Digging up the back half of the front yard, Part 3

 Digging up the rest of the front yard will be difficult.  There is no shade now that the tree has been cut down.  So we will need a sun shade.  Luckily, we have one left over from a beach trip about 20 years ago.

Then we can start digging.  First we need to find the sides of the area that we dug up before.  So we start digging in what we think is a corner of the part yet to be dug up, trying to find the edges.  We were badly off, but eventually we find what we think are the edges -- no big rocks in the dirt, the dirt is fairly soft to dig, and uniform in composition.

Now it's just day by day making this pit a bit larger.  Finding big rocks as we do and pulling them out.

Repeat and repeat.

Widening the hole.

Removing the rocks, and the dirt, and then digging further and deeper.

Monday, July 27, 2020

Window washing

Washed the windows today.  Or rather, finished washing the windows today.  It took two days to wash them, 17 the first day and 13 the second.

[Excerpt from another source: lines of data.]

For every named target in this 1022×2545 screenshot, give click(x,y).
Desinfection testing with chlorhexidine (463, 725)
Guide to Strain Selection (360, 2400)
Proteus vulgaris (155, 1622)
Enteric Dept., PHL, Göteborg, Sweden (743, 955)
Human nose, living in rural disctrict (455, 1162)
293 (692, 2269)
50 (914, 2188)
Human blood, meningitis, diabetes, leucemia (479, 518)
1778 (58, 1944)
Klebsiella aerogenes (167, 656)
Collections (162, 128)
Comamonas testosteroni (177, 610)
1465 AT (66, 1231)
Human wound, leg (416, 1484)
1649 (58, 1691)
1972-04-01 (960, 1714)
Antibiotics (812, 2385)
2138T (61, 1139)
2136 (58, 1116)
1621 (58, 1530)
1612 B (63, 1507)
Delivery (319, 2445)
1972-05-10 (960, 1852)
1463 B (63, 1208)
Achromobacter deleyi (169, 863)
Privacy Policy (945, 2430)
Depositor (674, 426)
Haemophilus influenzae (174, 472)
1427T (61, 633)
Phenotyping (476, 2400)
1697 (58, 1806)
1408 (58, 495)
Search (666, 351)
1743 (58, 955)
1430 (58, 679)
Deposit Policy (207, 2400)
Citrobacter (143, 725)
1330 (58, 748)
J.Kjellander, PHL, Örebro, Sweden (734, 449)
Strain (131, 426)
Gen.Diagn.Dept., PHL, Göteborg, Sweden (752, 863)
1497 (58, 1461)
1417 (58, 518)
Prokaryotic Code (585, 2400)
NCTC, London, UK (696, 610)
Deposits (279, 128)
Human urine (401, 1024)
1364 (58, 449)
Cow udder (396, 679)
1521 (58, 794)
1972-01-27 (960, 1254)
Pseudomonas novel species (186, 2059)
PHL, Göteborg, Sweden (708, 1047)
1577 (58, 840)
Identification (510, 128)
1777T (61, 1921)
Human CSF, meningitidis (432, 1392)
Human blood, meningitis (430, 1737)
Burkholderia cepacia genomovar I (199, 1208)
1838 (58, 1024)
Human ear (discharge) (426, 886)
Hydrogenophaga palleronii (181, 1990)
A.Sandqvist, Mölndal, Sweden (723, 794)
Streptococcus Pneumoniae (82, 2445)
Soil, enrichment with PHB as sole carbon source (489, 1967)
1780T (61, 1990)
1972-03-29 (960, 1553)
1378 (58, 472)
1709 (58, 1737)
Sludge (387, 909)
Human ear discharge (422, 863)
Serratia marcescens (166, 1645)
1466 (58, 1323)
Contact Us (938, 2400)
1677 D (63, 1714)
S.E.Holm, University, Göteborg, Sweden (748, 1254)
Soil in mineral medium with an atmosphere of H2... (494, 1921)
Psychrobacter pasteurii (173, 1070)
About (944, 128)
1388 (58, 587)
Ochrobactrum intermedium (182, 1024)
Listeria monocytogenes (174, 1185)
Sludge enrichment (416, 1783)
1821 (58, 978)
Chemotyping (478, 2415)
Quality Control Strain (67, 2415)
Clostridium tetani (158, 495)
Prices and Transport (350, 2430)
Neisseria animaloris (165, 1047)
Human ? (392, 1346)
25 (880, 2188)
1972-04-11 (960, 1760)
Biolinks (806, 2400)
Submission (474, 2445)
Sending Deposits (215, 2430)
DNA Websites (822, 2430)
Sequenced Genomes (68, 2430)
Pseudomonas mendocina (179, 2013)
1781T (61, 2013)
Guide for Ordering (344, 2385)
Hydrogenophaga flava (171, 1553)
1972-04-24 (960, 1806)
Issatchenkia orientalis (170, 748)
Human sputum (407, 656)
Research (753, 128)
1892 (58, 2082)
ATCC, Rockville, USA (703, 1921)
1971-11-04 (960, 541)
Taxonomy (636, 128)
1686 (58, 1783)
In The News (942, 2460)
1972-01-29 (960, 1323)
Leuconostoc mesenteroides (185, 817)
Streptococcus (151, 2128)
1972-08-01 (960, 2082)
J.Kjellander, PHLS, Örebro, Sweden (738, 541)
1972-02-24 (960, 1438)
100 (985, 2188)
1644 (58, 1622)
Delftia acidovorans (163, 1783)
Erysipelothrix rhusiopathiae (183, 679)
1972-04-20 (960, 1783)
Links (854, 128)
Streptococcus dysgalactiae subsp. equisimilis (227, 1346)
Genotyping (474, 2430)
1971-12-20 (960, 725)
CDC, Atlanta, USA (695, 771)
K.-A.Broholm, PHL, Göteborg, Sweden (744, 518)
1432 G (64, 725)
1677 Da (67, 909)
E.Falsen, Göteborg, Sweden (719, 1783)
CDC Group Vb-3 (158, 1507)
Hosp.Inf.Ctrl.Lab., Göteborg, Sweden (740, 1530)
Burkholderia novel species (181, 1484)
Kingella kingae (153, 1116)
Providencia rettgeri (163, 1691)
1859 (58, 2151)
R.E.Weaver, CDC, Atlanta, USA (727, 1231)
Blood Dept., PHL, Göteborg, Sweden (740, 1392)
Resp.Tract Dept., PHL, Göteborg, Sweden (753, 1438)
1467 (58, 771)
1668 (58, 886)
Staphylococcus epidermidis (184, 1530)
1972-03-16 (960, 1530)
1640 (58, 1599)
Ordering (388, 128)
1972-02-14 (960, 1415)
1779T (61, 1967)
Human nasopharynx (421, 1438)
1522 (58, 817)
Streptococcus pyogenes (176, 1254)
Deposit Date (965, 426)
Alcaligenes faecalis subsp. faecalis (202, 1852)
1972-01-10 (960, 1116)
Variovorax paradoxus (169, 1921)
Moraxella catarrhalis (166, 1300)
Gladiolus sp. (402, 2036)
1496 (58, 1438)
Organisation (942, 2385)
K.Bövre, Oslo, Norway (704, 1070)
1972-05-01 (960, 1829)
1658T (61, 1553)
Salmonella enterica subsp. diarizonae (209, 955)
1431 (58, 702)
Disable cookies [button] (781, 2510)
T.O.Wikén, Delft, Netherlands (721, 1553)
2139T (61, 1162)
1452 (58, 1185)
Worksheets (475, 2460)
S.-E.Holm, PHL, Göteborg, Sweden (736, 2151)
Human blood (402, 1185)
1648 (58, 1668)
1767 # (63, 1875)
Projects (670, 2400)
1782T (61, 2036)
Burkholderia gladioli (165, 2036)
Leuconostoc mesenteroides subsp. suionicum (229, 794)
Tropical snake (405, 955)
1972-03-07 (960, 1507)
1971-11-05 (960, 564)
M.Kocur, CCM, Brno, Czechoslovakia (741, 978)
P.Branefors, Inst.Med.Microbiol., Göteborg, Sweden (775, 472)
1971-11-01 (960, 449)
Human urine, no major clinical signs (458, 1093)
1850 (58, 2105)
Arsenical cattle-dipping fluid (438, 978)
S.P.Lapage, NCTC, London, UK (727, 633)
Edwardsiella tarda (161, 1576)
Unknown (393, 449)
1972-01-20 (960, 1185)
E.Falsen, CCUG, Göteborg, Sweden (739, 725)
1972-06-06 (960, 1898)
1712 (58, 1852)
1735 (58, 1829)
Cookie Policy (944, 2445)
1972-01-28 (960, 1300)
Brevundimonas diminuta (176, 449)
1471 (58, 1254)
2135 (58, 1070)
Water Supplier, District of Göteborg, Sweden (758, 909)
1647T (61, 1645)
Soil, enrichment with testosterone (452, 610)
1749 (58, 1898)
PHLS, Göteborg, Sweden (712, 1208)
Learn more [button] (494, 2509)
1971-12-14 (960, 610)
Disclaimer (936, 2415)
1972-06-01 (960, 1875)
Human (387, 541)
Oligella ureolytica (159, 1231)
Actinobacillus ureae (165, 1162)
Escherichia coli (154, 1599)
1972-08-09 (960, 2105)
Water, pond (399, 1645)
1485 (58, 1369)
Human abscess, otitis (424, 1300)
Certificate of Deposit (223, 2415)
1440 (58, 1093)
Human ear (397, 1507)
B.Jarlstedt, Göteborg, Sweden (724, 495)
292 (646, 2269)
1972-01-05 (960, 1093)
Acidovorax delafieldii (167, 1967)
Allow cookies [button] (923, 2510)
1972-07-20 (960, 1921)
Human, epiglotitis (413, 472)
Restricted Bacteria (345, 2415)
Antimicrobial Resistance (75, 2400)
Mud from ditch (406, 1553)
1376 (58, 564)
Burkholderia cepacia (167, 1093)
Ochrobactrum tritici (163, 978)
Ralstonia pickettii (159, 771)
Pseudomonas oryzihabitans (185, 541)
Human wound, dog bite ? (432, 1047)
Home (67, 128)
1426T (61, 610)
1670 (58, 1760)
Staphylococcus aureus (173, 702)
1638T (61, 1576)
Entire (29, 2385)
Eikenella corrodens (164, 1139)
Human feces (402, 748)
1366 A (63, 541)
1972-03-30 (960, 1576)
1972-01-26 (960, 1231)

While the windows could all be washed from the inside, that would leave the screens as they are, so instead we washed them all from the outside first.  We used the Windex Outdoor.  Listed at Home Depot as "32 fl oz Blue Bottle Outdoor Sprayer", $7.98

We ended up buying two bottles.  The first bottle did the first 17 windows (four hours), then we had to go get another bottle to finish it off the remaining 13 windows (three hours), a week later.

We first sprayed each window down with just a jet of water as a pre-rinse.  Then we used the Windex Outdoor to spray it down with a "soap" solution.  We finished with another clear water rinse.  This was done outside, using a garden hose for water, so it went thru the screens to the outside of the windows.

Then, after all the windows were rinsed, washed, and rinsed on the outside, I went inside and (a) cleaned the inside of the window, using regular Windex, and then opened each window up to wash the outside, again using regular Windex.

I tried using a squeegee, but it left streaks, so mainly cleaned the outside and dried them with old rags, wash clothes and diapers.